Simon vs. The Homo Sapiens Agenda by Becky Albertalli
I love love love this book. Simon and Blue! I need to reread this before Becky’s new book, The Upside of Unrequited releases in April. I am hoping that one day, Becky will write Blue’s POV in this story. That would be awesome, to see Blue’s thoughts and feelings while things went down with Simon and Martin.
Sixteen-year-old and not-so-openly gay Simon Spier prefers to save his drama for the school musical. But when an email falls into the wrong hands, his secret is at risk of being thrust into the spotlight. Now Simon is actually being blackmailed: if he doesn’t play wingman for class clown Martin, his sexual identity will become everyone’s business. Worse, the privacy of Blue, the pen name of the boy he’s been emailing, will be compromised.
With some messy dynamics emerging in his once tight-knit group of friends, and his email correspondence with Blue growing more flirtatious every day, Simon’s junior year has suddenly gotten all kinds of complicated. Now, change-averse Simon has to find a way to step out of his comfort zone before he’s pushed out—without alienating his friends, compromising himself, or fumbling a shot at happiness with the most confusing, adorable guy he’s never met.
Goodreads | Amazon
We Are The Ants by Shaun David Hutchinson
To be honest, the cover pulled me in before I even read the synopsis. I heard great things about this book.
Lala @ BooksandLala has this book on her Most Top 2016 Books so I need to read this and find out why.
There are a few things Henry Denton knows, and a few things he doesn’t.
Henry knows that his mom is struggling to keep the family together, and coping by chain-smoking cigarettes. He knows that his older brother is a college dropout with a pregnant girlfriend. He knows that he is slowly losing his grandmother to Alzheimer’s. And he knows that his boyfriend committed suicide last year.
What Henry doesn’t know is why the aliens chose to abduct him when he was thirteen, and he doesn’t know why they continue to steal him from his bed and take him aboard their ship. He doesn’t know why the world is going to end or why the aliens have offered him the opportunity to avert the impending disaster by pressing a big red button.
But they have. And they’ve only given him 144 days to make up his mind.
The question is whether Henry thinks the world is worth saving. That is until he meets Diego Vega, an artist with a secret past who forces Henry to question his beliefs, his place in the universe, and whether any of it really matters. But before Henry can save the world, he’s got to figure out how to save himself, and the aliens haven’t given him a button for that.
Goodreads | Amazon
When Dimple Met Rishi by Sandhya Menon
The book will be released on May 30, 2017.
I cannot wait for this book! I have already preordered for my kindle and I am excited! I love me some fluffy and fun read and this sounds like it!
I have been hearing great things by people who have an ARC of the book and I don’t like time to hurry up because I want to savor every moment that I have but dude, why has it to be in May?!

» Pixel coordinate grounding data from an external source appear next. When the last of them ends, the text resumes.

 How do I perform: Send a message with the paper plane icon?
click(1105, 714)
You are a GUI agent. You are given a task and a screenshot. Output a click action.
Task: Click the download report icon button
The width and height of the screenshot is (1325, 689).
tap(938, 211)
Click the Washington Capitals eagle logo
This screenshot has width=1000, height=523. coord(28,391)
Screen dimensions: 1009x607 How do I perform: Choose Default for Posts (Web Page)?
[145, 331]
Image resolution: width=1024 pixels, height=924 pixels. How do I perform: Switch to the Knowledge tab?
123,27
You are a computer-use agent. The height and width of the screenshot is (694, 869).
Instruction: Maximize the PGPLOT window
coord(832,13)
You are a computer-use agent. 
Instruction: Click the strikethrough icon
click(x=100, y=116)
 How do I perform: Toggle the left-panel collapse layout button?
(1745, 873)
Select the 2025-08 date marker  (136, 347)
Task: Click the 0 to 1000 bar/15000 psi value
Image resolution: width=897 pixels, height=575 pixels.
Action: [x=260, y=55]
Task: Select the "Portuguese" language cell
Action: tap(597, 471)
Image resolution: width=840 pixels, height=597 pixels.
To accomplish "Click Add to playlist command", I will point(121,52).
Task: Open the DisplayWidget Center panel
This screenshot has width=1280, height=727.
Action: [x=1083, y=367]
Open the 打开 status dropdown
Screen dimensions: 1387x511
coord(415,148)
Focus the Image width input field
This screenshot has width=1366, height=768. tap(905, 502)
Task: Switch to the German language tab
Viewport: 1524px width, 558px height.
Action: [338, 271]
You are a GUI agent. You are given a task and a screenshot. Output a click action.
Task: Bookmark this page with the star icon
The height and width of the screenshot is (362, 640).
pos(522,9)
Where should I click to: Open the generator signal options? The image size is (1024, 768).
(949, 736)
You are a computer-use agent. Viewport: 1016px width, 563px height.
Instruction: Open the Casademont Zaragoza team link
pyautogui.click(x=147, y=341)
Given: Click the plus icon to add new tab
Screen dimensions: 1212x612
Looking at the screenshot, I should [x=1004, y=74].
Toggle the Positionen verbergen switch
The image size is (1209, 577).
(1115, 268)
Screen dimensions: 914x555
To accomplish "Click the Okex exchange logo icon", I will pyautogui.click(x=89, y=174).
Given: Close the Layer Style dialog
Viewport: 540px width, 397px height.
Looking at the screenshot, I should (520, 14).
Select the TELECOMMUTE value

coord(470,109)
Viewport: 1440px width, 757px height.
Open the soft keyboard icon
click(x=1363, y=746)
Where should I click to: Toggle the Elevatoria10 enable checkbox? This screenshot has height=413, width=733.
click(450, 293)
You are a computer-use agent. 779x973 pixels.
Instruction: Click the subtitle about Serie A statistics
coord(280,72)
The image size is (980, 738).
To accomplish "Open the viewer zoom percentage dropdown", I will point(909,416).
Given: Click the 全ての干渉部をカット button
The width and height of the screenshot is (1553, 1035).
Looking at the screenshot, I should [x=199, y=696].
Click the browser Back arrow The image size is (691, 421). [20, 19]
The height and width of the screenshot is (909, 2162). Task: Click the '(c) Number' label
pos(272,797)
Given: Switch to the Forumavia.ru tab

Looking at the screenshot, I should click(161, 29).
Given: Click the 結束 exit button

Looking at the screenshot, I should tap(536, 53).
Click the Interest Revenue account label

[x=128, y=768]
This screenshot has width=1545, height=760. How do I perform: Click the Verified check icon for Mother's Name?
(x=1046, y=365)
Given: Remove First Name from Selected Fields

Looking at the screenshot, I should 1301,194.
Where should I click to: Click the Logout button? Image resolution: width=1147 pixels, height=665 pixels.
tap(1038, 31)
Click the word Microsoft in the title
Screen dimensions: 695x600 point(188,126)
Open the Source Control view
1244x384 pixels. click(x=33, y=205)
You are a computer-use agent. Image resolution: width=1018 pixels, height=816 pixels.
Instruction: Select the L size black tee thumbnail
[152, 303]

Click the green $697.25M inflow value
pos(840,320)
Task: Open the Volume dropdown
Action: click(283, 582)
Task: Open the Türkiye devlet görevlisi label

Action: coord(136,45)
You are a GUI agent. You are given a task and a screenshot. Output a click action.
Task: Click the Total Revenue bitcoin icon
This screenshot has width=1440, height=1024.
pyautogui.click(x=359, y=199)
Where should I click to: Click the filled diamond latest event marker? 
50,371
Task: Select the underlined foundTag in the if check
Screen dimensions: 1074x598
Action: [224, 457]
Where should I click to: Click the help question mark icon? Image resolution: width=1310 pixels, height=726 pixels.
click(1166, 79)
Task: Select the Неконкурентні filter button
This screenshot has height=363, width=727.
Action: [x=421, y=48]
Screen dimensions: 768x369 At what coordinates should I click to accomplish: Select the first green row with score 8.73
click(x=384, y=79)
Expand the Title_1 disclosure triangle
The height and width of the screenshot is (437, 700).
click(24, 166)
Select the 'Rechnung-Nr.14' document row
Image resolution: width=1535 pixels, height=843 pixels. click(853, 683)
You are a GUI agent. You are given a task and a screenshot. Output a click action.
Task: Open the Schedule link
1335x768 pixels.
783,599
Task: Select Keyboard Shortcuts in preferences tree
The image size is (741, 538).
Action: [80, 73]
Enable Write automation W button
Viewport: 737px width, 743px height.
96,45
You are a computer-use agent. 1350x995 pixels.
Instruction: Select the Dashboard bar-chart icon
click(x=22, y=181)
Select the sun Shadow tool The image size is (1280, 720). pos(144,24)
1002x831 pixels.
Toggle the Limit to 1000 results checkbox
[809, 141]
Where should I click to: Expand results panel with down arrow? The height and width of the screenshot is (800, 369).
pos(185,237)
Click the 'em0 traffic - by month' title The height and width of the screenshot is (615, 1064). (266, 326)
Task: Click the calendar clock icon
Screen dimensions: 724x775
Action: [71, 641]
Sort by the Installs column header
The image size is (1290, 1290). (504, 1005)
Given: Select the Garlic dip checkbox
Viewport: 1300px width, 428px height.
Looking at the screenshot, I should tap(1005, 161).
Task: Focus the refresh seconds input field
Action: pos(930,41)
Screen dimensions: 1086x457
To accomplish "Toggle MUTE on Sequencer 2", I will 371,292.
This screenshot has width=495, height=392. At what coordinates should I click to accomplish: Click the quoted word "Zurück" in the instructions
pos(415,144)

A laugh-out-loud, heartfelt YA romantic comedy, told in alternating perspectives, about two Indian-American teens whose parents have arranged for them to be married.
Dimple Shah has it all figured out. With graduation behind her, she’s more than ready for a break from her family, from Mamma’s inexplicable obsession with her finding the “Ideal Indian Husband.” Ugh. Dimple knows they must respect her principles on some level, though. If they truly believed she needed a husband right now, they wouldn’t have paid for her to attend a summer program for aspiring web developers…right?
Rishi Patel is a hopeless romantic. So when his parents tell him that his future wife will be attending the same summer program as him—wherein he’ll have to woo her—he’s totally on board. Because as silly as it sounds to most people in his life, Rishi wants to be arranged, believes in the power of tradition, stability, and being a part of something much bigger than himself.
The Shahs and Patels didn’t mean to start turning the wheels on this “suggested arrangement” so early in their children’s lives, but when they noticed them both gravitate toward the same summer program, they figured, Why not?
Dimple and Rishi may think they have each other figured out. But when opposites clash, love works hard to prove itself in the most unexpected ways.
Great picks! I have yet to read these, but I’ve heard a lot of great things about Simon Vs. The Homo Sapiens Agenda (the title is just so clever, too!). For sure going to be grabbing a copy of that soon. Thanks for sharing!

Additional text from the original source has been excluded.